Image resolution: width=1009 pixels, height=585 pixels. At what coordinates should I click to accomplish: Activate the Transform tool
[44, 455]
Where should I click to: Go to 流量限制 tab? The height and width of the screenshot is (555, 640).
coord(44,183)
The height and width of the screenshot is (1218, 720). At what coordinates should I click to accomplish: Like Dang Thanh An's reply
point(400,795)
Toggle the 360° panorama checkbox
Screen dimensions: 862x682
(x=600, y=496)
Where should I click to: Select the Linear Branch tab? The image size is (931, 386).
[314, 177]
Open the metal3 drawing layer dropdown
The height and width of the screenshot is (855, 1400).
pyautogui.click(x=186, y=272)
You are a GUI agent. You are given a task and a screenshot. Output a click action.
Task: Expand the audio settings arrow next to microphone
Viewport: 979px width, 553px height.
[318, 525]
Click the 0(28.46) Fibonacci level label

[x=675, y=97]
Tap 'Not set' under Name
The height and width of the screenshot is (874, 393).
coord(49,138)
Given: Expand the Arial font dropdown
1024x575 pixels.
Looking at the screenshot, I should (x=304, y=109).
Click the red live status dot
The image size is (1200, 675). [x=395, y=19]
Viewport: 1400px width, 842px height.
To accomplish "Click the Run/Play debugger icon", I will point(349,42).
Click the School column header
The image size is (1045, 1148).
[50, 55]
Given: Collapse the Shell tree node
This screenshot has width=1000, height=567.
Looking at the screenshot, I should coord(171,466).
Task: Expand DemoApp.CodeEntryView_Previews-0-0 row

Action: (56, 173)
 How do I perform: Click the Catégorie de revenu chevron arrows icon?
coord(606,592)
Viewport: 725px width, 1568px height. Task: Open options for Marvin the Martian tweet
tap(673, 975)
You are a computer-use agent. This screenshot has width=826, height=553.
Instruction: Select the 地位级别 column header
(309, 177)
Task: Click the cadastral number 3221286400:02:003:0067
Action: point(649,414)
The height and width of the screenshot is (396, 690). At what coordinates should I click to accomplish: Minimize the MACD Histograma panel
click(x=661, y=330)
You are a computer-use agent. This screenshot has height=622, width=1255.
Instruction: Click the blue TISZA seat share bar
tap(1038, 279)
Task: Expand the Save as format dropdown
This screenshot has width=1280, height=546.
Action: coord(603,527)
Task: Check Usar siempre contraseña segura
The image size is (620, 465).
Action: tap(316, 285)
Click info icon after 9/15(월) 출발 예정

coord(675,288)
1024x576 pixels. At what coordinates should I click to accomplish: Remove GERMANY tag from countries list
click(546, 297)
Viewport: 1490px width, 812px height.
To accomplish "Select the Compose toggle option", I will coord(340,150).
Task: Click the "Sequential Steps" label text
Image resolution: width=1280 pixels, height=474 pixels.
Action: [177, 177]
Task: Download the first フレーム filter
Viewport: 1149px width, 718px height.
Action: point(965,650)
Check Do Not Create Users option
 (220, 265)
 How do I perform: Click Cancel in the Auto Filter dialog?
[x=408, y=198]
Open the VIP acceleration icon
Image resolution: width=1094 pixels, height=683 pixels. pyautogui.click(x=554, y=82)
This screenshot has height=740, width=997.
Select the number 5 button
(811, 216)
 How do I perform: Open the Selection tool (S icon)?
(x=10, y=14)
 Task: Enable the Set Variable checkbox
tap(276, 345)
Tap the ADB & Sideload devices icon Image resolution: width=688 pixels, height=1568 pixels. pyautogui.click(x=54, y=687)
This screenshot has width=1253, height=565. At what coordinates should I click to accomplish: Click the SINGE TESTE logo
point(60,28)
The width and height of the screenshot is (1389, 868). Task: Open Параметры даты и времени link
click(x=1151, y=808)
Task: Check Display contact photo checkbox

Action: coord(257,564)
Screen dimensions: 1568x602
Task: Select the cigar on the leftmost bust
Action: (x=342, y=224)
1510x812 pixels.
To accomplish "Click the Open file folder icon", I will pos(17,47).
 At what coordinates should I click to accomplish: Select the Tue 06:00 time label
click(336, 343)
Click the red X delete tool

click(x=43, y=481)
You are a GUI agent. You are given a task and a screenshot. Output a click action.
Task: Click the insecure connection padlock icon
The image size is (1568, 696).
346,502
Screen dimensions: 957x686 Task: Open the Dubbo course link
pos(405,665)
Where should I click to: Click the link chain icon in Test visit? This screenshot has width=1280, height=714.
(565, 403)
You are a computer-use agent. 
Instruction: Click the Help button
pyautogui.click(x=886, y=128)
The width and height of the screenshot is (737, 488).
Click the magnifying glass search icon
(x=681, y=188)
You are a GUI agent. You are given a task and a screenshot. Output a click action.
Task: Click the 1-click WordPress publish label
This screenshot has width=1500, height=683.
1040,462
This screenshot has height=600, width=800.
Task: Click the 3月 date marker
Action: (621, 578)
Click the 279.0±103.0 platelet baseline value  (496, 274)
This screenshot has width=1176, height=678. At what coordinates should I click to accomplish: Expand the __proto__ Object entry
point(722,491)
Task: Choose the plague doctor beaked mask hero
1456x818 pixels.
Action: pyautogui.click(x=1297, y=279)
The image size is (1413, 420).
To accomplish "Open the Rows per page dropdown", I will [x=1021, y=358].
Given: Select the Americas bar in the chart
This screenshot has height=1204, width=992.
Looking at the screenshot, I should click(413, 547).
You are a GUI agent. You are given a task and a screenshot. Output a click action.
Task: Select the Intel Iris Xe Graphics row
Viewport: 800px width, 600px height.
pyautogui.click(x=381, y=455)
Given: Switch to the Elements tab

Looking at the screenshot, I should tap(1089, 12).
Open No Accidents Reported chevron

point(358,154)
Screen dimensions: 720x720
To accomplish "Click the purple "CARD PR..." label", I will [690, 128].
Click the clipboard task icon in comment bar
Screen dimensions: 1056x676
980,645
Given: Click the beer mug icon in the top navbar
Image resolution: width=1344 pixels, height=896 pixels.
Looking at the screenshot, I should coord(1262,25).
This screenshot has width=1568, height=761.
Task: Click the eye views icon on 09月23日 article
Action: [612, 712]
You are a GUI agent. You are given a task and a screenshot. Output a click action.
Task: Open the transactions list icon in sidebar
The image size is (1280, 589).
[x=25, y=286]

▬▬▬▬▬▬▬▬▬▬

◆ What the task requires ◆
Nothing in the data may be left out. Copy all of it exactly.

◆ Problem solution ◆
Image resolution: width=1009 pixels, height=585 pixels. At what coordinates should I click to accomplish: Activate the Transform tool
[44, 455]
Where should I click to: Go to 流量限制 tab? The height and width of the screenshot is (555, 640).
coord(44,183)
The height and width of the screenshot is (1218, 720). At what coordinates should I click to accomplish: Like Dang Thanh An's reply
point(400,795)
Toggle the 360° panorama checkbox
Screen dimensions: 862x682
(x=600, y=496)
Where should I click to: Select the Linear Branch tab? The image size is (931, 386).
[314, 177]
Open the metal3 drawing layer dropdown
The height and width of the screenshot is (855, 1400).
pyautogui.click(x=186, y=272)
You are a GUI agent. You are given a task and a screenshot. Output a click action.
Task: Expand the audio settings arrow next to microphone
Viewport: 979px width, 553px height.
[318, 525]
Click the 0(28.46) Fibonacci level label

[x=675, y=97]
Tap 'Not set' under Name
The height and width of the screenshot is (874, 393).
coord(49,138)
Given: Expand the Arial font dropdown
1024x575 pixels.
Looking at the screenshot, I should (x=304, y=109).
Click the red live status dot
The image size is (1200, 675). [x=395, y=19]
Viewport: 1400px width, 842px height.
To accomplish "Click the Run/Play debugger icon", I will point(349,42).
Click the School column header
The image size is (1045, 1148).
[50, 55]
Given: Collapse the Shell tree node
This screenshot has width=1000, height=567.
Looking at the screenshot, I should coord(171,466).
Task: Expand DemoApp.CodeEntryView_Previews-0-0 row

Action: (56, 173)
 How do I perform: Click the Catégorie de revenu chevron arrows icon?
coord(606,592)
Viewport: 725px width, 1568px height. Task: Open options for Marvin the Martian tweet
tap(673, 975)
You are a computer-use agent. This screenshot has width=826, height=553.
Instruction: Select the 地位级别 column header
(309, 177)
Task: Click the cadastral number 3221286400:02:003:0067
Action: point(649,414)
The height and width of the screenshot is (396, 690). At what coordinates should I click to accomplish: Minimize the MACD Histograma panel
click(x=661, y=330)
You are a computer-use agent. This screenshot has height=622, width=1255.
Instruction: Click the blue TISZA seat share bar
tap(1038, 279)
Task: Expand the Save as format dropdown
This screenshot has width=1280, height=546.
Action: coord(603,527)
Task: Check Usar siempre contraseña segura
The image size is (620, 465).
Action: tap(316, 285)
Click info icon after 9/15(월) 출발 예정

coord(675,288)
1024x576 pixels. At what coordinates should I click to accomplish: Remove GERMANY tag from countries list
click(546, 297)
Viewport: 1490px width, 812px height.
To accomplish "Select the Compose toggle option", I will coord(340,150).
Task: Click the "Sequential Steps" label text
Image resolution: width=1280 pixels, height=474 pixels.
Action: [177, 177]
Task: Download the first フレーム filter
Viewport: 1149px width, 718px height.
Action: point(965,650)
Check Do Not Create Users option
 (220, 265)
 How do I perform: Click Cancel in the Auto Filter dialog?
[x=408, y=198]
Open the VIP acceleration icon
Image resolution: width=1094 pixels, height=683 pixels. pyautogui.click(x=554, y=82)
This screenshot has height=740, width=997.
Select the number 5 button
(811, 216)
 How do I perform: Open the Selection tool (S icon)?
(x=10, y=14)
 Task: Enable the Set Variable checkbox
tap(276, 345)
Tap the ADB & Sideload devices icon Image resolution: width=688 pixels, height=1568 pixels. pyautogui.click(x=54, y=687)
This screenshot has width=1253, height=565. At what coordinates should I click to accomplish: Click the SINGE TESTE logo
point(60,28)
The width and height of the screenshot is (1389, 868). Task: Open Параметры даты и времени link
click(x=1151, y=808)
Task: Check Display contact photo checkbox

Action: coord(257,564)
Screen dimensions: 1568x602
Task: Select the cigar on the leftmost bust
Action: (x=342, y=224)
1510x812 pixels.
To accomplish "Click the Open file folder icon", I will pos(17,47).
 At what coordinates should I click to accomplish: Select the Tue 06:00 time label
click(336, 343)
Click the red X delete tool

click(x=43, y=481)
You are a GUI agent. You are given a task and a screenshot. Output a click action.
Task: Click the insecure connection padlock icon
The image size is (1568, 696).
346,502
Screen dimensions: 957x686 Task: Open the Dubbo course link
pos(405,665)
Where should I click to: Click the link chain icon in Test visit? This screenshot has width=1280, height=714.
(565, 403)
You are a computer-use agent. 
Instruction: Click the Help button
pyautogui.click(x=886, y=128)
The width and height of the screenshot is (737, 488).
Click the magnifying glass search icon
(x=681, y=188)
You are a GUI agent. You are given a task and a screenshot. Output a click action.
Task: Click the 1-click WordPress publish label
This screenshot has width=1500, height=683.
1040,462
This screenshot has height=600, width=800.
Task: Click the 3月 date marker
Action: (621, 578)
Click the 279.0±103.0 platelet baseline value  (496, 274)
This screenshot has width=1176, height=678. At what coordinates should I click to accomplish: Expand the __proto__ Object entry
point(722,491)
Task: Choose the plague doctor beaked mask hero
1456x818 pixels.
Action: pyautogui.click(x=1297, y=279)
The image size is (1413, 420).
To accomplish "Open the Rows per page dropdown", I will [x=1021, y=358].
Given: Select the Americas bar in the chart
This screenshot has height=1204, width=992.
Looking at the screenshot, I should click(413, 547).
You are a GUI agent. You are given a task and a screenshot. Output a click action.
Task: Select the Intel Iris Xe Graphics row
Viewport: 800px width, 600px height.
pyautogui.click(x=381, y=455)
Given: Switch to the Elements tab

Looking at the screenshot, I should tap(1089, 12).
Open No Accidents Reported chevron

point(358,154)
Screen dimensions: 720x720
To accomplish "Click the purple "CARD PR..." label", I will [690, 128].
Click the clipboard task icon in comment bar
Screen dimensions: 1056x676
980,645
Given: Click the beer mug icon in the top navbar
Image resolution: width=1344 pixels, height=896 pixels.
Looking at the screenshot, I should coord(1262,25).
This screenshot has width=1568, height=761.
Task: Click the eye views icon on 09月23日 article
Action: [612, 712]
You are a GUI agent. You are given a task and a screenshot. Output a click action.
Task: Open the transactions list icon in sidebar
The image size is (1280, 589).
[x=25, y=286]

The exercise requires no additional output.